結局、仕事はようやく完成した。40回目の誕生日のかっきり5日前、アメリカ法制史にそびえたつ金字塔といわれる彼の大著は出版になったのだ。ホームズ夫妻はシャンパンを抜いてお祝いした。

それで動きだしたのがハーバード大学である。さっそく年俸4500ドルの教授になって教えにこないか、と話があった。うわぁ、法学教授か、こりゃすてきだぞ、と彼は思った。目もくらむ光栄である。しかし、そこは抜け目ないヤンキーかたぎのボストン子だ。さっそく友人のジョージ・シャタックに相談をかけた。

「その話、逃がすなよ」シャタックはいった、「ただし、条件をひとつ付けるんだ。もしこのマサチューセッツ州の最高裁判事になるチャンスが出てきた場合は辞任する権利を保留する、とね」。こいつ、とんだことをいう!最高裁判事がきいてあきれる!ホームズは大声を立てて笑い出したが、結局シャタックの意見に従った。

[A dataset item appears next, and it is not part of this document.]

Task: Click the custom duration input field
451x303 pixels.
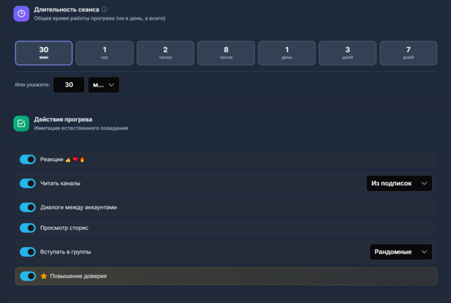Action: [x=69, y=85]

それが生涯第一の幸運になる。3か月するとシャタックがハーバード大学へかけこんで、講義中のホームズ教授を引きずり出した。「おい、ビッグ・ニュースだぞ!オーティス・ロードが辞任したんだ。マサチューセッツの最高裁の判事の席がひとつ空く。知事は君を任命する気なんだが、それには正午までに諮問委員会へ名前を提出しなけりゃならん。もう11時だぞ!」

あとたった1時間しかない。ホームズは帽子をひっつかんだ。ふたりで往来をかけ出した。知事官邸へかけつけたのである。その1週間あと、彼はマサチューセッツ州最高裁判所判事に就任した。あの電光石火の一撃でぼくの一生は変わったね、と彼は述懐している。まさに生涯の転機になったのだ。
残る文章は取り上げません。